**Exercise description:**
Only the lines below starting at the one containing "Libros por edad (244, 246)" and ending at the one containing "Entendido (825, 2087)" belong in the answer, each copied exactly.

Collected data:
★ ★ ★ ★ ★ ★ ★

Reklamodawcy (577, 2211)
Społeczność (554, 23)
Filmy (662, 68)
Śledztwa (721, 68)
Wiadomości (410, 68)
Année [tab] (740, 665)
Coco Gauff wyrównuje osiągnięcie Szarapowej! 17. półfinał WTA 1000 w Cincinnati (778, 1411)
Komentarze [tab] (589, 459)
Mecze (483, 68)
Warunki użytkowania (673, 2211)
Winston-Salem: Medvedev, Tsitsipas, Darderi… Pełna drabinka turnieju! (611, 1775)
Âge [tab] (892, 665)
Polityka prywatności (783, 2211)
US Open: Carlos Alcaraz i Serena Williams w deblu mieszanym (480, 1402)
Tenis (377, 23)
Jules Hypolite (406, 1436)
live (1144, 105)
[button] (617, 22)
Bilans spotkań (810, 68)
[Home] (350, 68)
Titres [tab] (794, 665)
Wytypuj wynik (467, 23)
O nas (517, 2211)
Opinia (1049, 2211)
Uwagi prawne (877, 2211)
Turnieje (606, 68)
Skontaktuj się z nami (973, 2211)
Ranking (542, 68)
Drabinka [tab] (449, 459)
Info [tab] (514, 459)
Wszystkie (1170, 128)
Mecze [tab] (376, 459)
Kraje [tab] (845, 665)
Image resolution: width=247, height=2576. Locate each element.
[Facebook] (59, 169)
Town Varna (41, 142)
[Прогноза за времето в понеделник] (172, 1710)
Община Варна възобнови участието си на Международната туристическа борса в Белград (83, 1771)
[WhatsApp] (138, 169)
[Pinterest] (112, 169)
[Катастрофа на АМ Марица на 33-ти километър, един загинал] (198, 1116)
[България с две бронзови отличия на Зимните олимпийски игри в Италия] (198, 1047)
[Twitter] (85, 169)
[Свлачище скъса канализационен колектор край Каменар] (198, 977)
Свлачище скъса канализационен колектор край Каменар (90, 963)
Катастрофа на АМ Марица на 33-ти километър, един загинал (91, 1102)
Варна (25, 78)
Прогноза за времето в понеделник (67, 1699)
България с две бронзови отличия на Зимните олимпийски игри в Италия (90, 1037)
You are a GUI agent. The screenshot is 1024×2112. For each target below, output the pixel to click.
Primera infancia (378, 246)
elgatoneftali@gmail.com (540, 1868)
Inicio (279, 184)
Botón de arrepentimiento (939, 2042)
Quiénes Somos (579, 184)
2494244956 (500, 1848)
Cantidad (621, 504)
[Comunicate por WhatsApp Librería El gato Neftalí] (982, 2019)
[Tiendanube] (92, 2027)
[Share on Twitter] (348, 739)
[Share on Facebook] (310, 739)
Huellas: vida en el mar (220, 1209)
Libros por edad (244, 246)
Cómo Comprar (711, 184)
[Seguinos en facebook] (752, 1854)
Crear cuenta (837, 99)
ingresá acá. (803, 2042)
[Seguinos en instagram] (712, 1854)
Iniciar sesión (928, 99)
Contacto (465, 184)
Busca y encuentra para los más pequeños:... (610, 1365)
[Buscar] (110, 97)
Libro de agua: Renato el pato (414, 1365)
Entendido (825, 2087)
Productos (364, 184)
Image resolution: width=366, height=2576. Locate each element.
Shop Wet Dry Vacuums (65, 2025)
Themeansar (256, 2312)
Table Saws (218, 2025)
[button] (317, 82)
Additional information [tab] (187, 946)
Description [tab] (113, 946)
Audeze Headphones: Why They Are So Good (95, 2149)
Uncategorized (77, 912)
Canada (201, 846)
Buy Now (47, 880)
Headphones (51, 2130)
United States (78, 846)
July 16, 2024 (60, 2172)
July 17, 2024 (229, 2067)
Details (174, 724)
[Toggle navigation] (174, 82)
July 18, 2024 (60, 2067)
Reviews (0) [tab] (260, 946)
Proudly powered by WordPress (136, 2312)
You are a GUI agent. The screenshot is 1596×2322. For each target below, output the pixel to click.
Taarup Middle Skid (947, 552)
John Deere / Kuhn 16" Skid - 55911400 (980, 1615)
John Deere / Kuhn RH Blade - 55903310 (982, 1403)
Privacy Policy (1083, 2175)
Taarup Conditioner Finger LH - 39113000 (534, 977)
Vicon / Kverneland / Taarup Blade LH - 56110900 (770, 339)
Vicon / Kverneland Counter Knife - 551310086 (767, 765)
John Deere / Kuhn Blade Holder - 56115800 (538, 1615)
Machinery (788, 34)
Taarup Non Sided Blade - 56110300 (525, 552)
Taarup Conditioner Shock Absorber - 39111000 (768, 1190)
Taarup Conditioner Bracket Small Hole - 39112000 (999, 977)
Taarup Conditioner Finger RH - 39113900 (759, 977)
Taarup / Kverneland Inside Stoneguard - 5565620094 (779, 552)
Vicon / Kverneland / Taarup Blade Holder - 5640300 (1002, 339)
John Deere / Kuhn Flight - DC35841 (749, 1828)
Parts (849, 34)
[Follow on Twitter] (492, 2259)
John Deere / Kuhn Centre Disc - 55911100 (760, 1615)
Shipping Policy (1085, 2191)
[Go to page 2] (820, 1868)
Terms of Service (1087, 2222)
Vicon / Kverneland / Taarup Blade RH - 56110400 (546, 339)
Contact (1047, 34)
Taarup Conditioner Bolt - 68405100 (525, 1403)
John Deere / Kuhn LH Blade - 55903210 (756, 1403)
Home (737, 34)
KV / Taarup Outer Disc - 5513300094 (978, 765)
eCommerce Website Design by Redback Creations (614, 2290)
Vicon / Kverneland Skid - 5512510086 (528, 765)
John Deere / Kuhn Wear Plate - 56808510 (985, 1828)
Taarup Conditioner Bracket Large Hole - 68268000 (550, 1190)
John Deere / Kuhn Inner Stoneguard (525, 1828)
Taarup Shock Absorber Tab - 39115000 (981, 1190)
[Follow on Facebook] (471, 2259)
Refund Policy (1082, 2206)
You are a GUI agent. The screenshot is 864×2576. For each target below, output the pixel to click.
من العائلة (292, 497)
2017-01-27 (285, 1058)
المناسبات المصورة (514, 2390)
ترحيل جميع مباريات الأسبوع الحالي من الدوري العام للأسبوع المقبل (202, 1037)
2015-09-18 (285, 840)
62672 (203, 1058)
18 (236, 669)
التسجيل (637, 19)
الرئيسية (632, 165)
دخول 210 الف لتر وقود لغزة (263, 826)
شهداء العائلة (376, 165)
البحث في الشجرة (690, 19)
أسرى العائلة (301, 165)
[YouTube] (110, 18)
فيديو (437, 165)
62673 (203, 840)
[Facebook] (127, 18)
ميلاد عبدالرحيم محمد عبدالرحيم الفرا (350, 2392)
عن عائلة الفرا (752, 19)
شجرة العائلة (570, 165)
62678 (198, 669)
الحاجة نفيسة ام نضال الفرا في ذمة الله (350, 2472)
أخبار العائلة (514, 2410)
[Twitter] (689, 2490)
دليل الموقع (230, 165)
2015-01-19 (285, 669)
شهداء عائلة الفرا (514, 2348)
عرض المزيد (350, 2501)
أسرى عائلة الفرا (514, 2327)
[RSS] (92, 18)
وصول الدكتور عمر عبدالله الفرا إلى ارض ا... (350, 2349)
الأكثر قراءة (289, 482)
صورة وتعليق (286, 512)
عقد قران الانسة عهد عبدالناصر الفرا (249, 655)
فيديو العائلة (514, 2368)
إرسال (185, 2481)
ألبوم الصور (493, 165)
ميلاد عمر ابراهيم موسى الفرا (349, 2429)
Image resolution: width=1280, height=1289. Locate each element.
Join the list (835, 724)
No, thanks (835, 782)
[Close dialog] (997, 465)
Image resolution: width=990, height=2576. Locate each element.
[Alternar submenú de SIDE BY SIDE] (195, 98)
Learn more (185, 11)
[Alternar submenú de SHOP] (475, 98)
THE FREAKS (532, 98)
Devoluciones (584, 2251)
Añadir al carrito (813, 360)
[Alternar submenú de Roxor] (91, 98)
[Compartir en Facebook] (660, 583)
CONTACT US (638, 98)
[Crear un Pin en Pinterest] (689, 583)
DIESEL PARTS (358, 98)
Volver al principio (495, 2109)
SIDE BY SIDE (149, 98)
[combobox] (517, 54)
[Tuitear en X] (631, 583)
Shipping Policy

★ ★ ★ ★ ★ ★ ★

**Response below:**
Libros por edad (244, 246)
Cómo Comprar (711, 184)
[Seguinos en facebook] (752, 1854)
Crear cuenta (837, 99)
ingresá acá. (803, 2042)
[Seguinos en instagram] (712, 1854)
Iniciar sesión (928, 99)
Contacto (465, 184)
Busca y encuentra para los más pequeños:... (610, 1365)
[Buscar] (110, 97)
Libro de agua: Renato el pato (414, 1365)
Entendido (825, 2087)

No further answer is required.